(Material supplied)

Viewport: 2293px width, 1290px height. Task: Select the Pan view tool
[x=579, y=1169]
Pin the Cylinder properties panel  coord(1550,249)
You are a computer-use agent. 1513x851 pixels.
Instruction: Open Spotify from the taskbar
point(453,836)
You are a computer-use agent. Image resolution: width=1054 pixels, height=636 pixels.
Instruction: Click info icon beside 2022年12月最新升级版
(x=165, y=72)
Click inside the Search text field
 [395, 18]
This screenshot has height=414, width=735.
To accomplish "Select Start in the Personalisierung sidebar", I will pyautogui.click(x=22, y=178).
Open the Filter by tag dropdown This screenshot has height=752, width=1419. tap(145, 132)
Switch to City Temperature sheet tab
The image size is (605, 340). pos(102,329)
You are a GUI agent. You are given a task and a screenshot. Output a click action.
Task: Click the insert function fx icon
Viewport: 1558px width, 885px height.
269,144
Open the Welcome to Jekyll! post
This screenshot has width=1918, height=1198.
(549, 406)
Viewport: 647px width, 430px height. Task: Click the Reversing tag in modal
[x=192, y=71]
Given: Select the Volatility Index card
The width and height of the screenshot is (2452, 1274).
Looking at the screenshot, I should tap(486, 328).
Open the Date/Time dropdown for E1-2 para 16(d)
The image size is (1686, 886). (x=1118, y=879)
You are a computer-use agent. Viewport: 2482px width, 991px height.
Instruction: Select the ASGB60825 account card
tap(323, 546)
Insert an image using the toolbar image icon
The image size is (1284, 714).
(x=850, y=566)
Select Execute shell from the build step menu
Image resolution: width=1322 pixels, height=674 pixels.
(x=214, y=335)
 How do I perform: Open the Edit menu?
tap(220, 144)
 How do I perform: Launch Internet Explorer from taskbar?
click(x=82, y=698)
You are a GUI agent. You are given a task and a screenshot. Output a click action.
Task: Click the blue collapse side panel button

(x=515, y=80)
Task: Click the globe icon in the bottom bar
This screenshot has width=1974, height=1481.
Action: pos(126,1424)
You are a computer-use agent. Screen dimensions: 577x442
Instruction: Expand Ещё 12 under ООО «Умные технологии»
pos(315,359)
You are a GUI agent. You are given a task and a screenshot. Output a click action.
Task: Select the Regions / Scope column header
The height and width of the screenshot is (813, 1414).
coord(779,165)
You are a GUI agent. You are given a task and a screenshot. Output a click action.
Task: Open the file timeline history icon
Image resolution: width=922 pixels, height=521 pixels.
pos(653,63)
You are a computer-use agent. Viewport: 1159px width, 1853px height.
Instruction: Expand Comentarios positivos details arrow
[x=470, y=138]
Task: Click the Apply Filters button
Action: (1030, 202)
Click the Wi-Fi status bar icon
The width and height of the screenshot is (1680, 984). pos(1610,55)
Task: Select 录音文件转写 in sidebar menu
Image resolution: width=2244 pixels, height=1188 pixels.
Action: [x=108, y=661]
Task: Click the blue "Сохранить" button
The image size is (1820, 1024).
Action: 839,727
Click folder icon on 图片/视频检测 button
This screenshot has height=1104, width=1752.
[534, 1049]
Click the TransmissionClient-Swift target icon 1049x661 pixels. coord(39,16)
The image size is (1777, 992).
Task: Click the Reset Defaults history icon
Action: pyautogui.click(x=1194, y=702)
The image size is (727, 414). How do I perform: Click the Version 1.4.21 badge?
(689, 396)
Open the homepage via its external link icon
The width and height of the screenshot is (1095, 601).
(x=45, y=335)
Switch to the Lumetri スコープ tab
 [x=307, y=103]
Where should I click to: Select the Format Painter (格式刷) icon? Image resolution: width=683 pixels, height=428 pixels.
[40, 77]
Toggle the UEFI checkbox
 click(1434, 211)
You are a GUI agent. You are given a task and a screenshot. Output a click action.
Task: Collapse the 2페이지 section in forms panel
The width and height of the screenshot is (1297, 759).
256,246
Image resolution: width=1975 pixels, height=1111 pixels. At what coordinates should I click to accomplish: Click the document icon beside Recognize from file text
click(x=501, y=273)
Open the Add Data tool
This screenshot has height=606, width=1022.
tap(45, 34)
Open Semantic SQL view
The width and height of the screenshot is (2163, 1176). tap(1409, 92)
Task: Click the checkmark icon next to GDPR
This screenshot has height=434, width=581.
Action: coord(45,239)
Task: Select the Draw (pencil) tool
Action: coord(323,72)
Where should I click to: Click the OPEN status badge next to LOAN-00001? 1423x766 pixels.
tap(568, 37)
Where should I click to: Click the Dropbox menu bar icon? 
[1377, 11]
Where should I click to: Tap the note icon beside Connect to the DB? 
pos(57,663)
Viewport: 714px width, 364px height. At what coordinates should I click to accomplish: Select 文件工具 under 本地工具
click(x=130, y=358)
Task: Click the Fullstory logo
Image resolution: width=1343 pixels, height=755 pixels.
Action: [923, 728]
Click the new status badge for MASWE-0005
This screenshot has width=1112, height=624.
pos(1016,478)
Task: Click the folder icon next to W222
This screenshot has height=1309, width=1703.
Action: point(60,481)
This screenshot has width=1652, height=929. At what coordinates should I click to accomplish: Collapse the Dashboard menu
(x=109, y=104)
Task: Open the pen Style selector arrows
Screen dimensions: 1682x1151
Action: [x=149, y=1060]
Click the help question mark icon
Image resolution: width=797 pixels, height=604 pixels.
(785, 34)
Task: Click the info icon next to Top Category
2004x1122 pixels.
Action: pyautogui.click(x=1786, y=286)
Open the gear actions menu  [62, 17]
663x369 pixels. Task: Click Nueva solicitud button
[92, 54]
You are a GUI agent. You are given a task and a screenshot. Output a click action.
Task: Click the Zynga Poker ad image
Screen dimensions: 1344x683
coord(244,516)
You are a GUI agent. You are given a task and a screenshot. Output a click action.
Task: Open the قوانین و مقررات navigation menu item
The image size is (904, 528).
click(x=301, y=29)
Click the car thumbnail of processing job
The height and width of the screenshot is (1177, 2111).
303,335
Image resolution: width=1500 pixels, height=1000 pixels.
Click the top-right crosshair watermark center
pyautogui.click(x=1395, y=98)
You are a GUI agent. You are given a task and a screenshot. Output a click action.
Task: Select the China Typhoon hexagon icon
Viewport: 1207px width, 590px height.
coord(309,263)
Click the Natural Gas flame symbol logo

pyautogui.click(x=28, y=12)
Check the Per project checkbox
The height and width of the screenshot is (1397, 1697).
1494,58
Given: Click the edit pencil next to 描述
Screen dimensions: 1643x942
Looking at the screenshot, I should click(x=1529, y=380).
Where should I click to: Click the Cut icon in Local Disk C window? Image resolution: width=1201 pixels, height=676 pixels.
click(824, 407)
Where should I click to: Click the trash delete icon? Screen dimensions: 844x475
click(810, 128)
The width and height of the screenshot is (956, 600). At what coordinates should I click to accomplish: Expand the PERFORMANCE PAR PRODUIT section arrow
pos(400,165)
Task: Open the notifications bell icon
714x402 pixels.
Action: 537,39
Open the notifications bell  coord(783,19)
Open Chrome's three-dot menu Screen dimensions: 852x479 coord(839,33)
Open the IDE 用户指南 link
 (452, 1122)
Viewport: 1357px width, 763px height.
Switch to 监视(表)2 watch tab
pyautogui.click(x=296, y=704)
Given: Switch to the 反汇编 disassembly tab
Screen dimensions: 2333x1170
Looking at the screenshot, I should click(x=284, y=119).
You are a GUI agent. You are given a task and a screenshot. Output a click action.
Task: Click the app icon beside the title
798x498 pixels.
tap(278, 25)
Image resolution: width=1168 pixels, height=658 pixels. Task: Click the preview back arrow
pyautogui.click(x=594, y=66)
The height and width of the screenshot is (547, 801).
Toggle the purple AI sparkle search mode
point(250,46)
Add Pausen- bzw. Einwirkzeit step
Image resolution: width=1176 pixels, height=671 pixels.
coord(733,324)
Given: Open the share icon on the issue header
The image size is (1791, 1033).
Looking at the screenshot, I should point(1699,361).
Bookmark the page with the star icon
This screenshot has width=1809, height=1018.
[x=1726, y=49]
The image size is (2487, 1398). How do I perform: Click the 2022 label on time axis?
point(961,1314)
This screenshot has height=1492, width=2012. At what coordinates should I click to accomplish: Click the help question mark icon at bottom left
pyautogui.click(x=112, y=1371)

(End Material supplied)

→ **Your instructions**:
Search the entries for the word "header" and show every line that has it.

→ **Response box**:
Task: Select the Regions / Scope column header
Given: Open the share icon on the issue header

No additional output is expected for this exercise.